Reproduisez à l'identique les lignes de la liste, en partant de celle qui contient "Select Олена Дубровська's video thumbnail" et en allant jusqu'à la fin de la liste, ces deux bornes comprises. Laissez les images hors de votre réponse.
─── DONNÉES FOURNIES ───
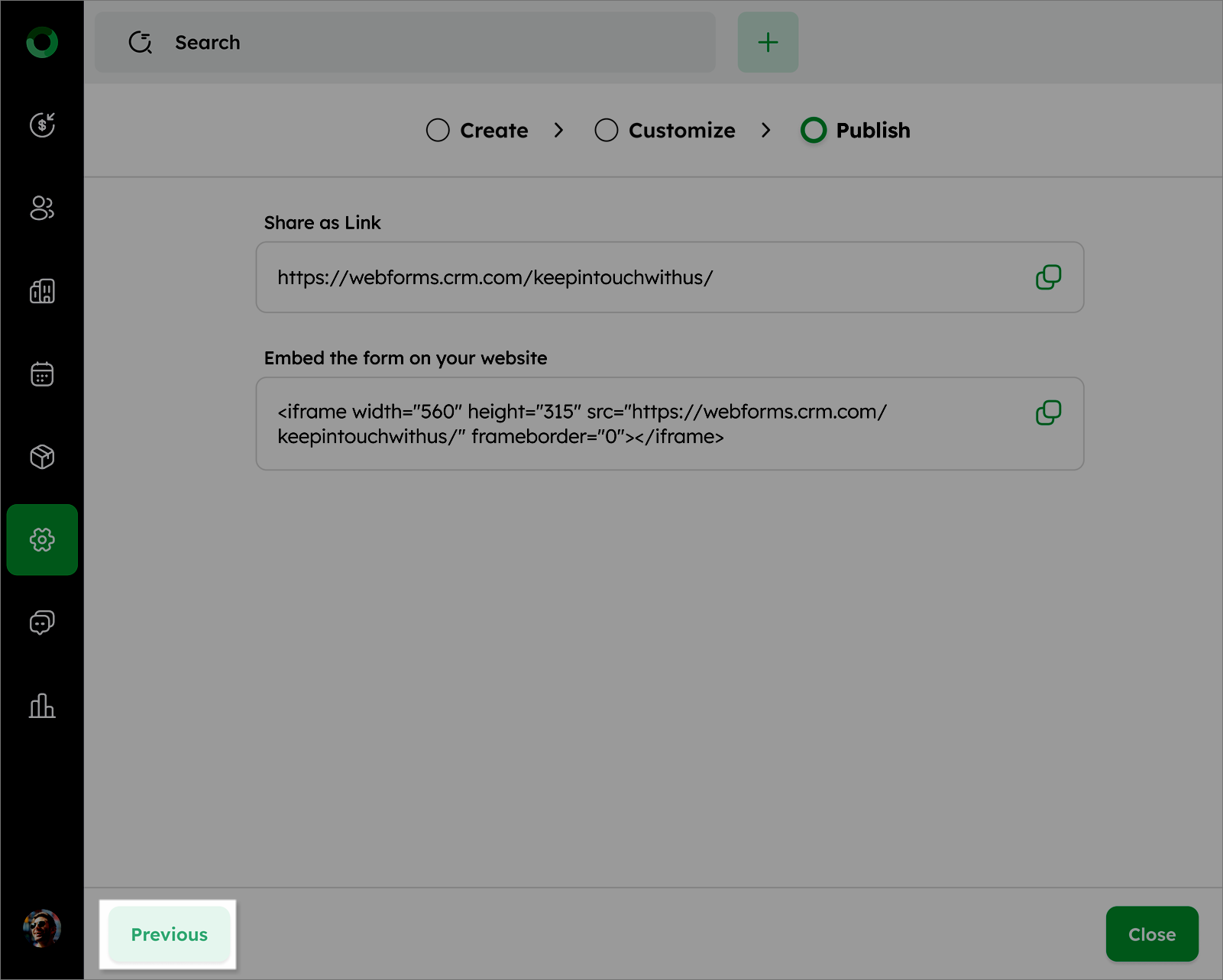1223x980 pixels.
Task: Open the calendar sidebar icon
Action: [x=42, y=374]

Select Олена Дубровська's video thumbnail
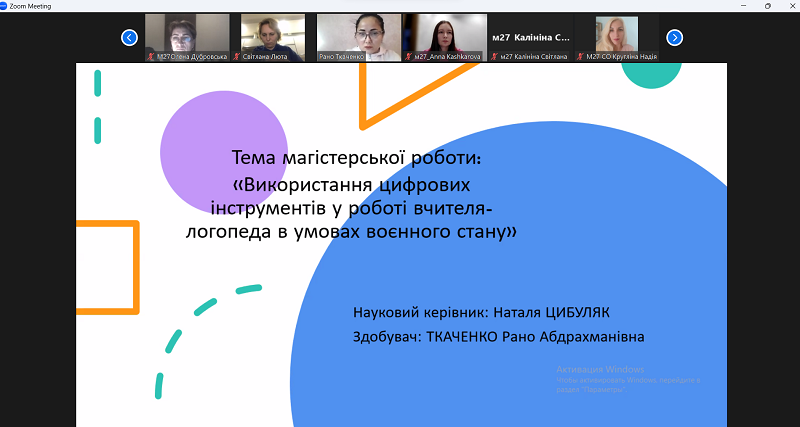coord(186,33)
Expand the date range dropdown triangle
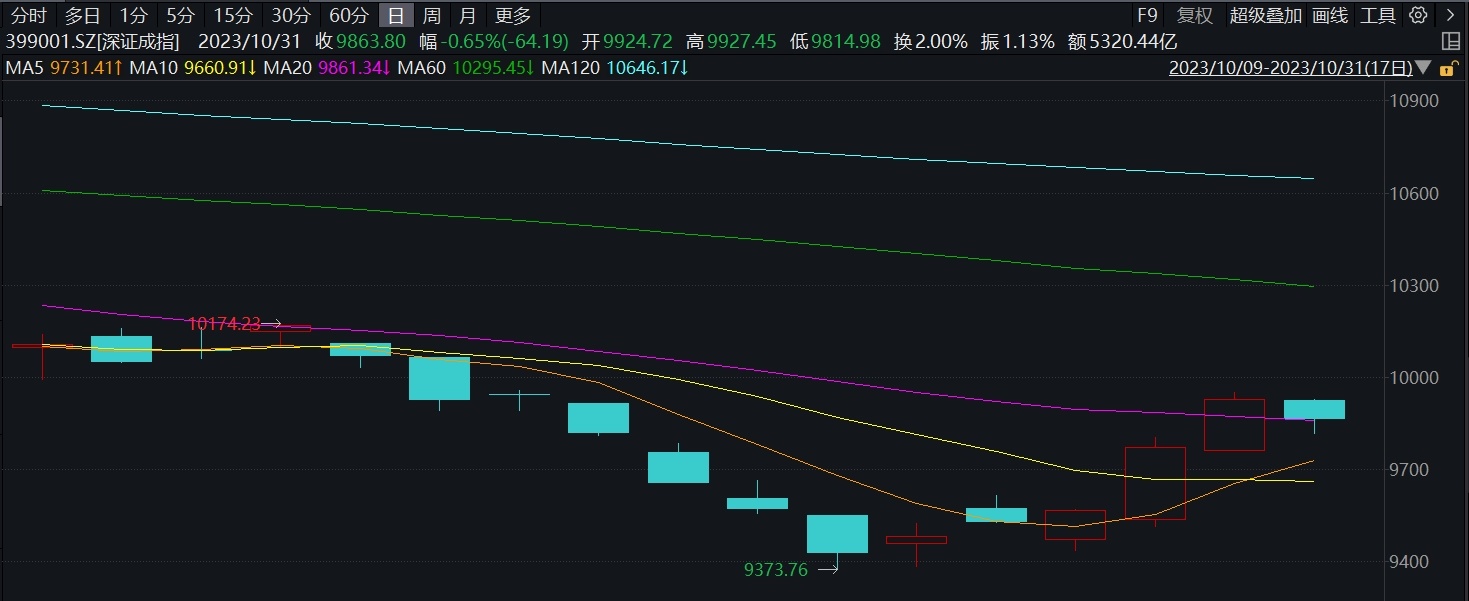 coord(1422,68)
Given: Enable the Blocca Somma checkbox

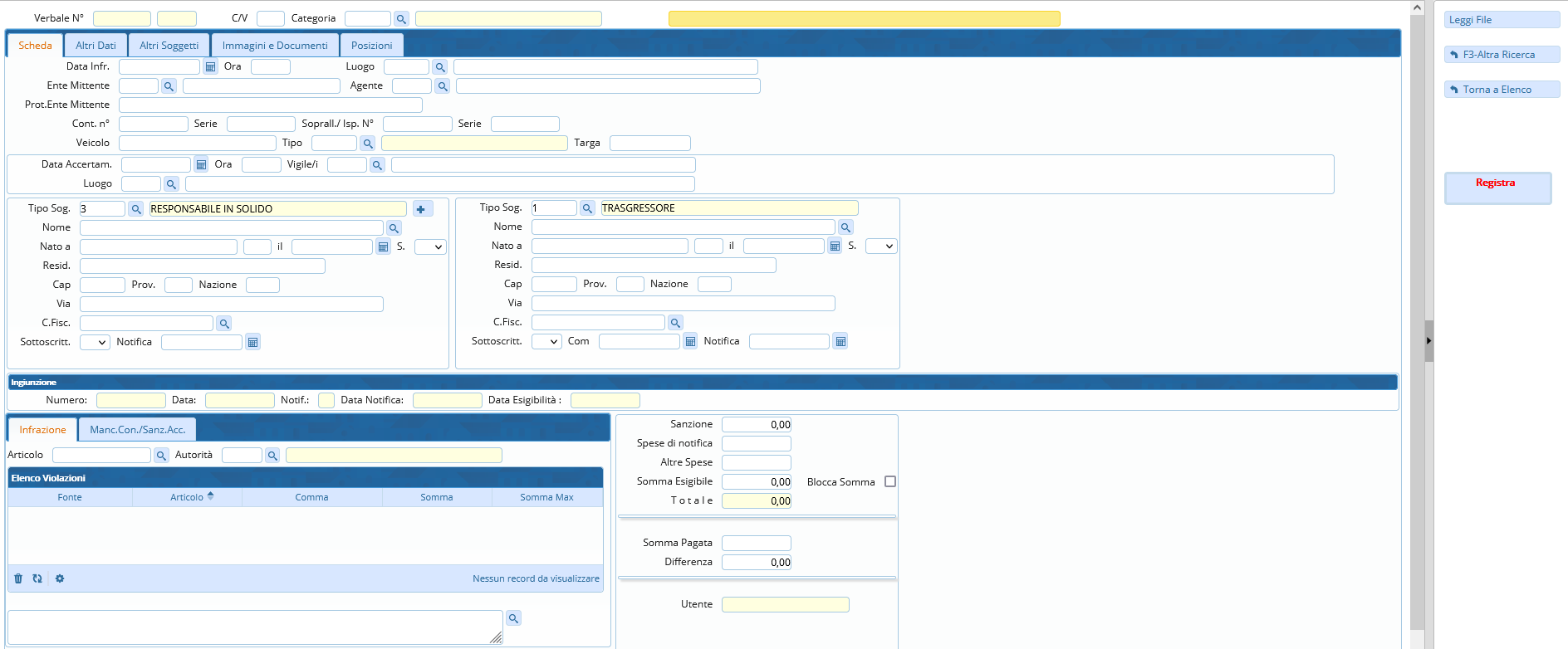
───
RÉPONSE CI-DESSOUS:
Select Олена Дубровська's video thumbnail
coord(186,33)
Expand the date range dropdown triangle
 coord(1422,68)
Given: Enable the Blocca Somma checkbox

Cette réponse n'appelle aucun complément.